In this case, the addition of baricitinib demonstrated marked improvements in cardiac function, cardiac structure, and ILD. These findings suggest that baricitinib may exert synergistic effects by simultaneously modulating anti-inflammatory and antifibrotic pathways, particularly attenuating inflammatory myocardial injury. The observed outcomes further indicate that JAK inhibitor-based combination therapy may hold broader therapeutic potential for addressing both fibrotic and inflammatory manifestations in SSc. Further studies are warranted to validate these findings and explore the broader applicability of JAK inhibitors in SSc management. No severe infections or significant laboratory abnormalities were observed during the one-year follow-up. The limitations of this study include the lack of a control group, the single-case design, and limited follow-up period, which restrict generalizability. Future multicenter studies with extended observation are needed to validate these findings.
Conclusion
This case highlights the potential of baricitinib combination therapy as an adjunctive therapy for refractory SSc with multiorgan involvement. The observed improvements in cardiac conduction defects, ILD, and skin fibrosis suggest that JAK inhibitors may offer a promising therapeutic avenue for severe SSc cases resistant to conventional treatments.

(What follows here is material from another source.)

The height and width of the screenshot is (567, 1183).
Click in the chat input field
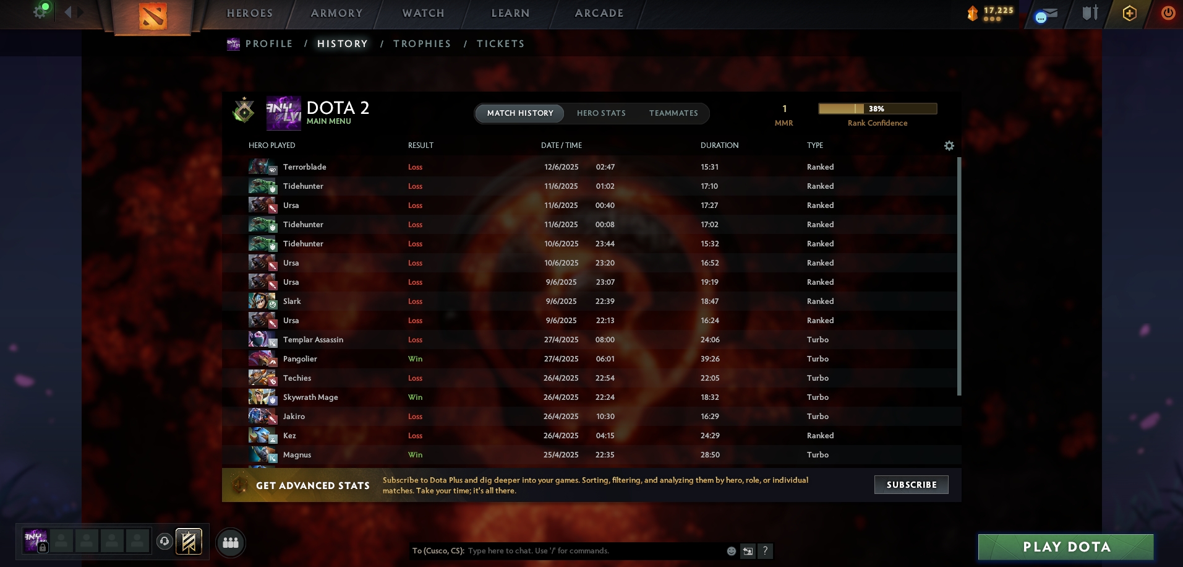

Ethics Approval and Informed Consent
This study was approved by the Ethics Committee of First Affiliated Hospital, Jinan University. The patient provided written informed consent. The consent for publication has been obtained from the patient. Institutional approval was not required for the publication of the patient’s case details.
Funding
This study was supported by grants from the National Natural Science Foundation of China (No.81901650, No.82001821), the Funding by Science and Technology Projects in Guangzhou (Nos.2024A03J0819, 2024A03J0824).
Disclosure
The authors declare that they have no competing interests in this work.